# [Exercise]
Line filter on the word "computer": copy each matching line from the entries.

═════ Dataset

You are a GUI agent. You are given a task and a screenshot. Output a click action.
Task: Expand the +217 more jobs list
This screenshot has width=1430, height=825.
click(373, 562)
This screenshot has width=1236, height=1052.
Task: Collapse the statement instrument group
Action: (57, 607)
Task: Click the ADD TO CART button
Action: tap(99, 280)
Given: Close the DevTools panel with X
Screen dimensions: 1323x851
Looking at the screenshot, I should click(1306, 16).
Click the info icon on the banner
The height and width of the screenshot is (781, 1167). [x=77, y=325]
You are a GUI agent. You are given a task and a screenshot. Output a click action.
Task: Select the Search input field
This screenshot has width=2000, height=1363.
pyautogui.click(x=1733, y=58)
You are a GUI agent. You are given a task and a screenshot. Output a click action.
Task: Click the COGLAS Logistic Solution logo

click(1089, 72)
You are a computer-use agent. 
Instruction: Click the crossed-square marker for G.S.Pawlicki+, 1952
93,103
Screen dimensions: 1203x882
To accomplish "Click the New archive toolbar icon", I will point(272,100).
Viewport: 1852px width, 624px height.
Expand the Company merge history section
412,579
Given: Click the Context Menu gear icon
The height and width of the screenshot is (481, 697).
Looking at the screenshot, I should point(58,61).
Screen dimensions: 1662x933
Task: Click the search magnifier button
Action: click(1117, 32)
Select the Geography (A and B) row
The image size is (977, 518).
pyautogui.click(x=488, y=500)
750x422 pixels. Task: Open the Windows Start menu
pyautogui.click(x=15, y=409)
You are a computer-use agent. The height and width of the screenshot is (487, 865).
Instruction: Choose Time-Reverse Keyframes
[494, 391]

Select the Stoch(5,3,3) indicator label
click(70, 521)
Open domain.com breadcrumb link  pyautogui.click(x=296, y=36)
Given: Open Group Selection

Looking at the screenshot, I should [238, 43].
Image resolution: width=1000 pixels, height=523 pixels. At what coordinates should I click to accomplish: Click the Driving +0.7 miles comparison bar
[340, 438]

══════════

# [Answer below]
You are a computer-use agent. 
You are a computer-use agent. The height and width of the screenshot is (487, 865).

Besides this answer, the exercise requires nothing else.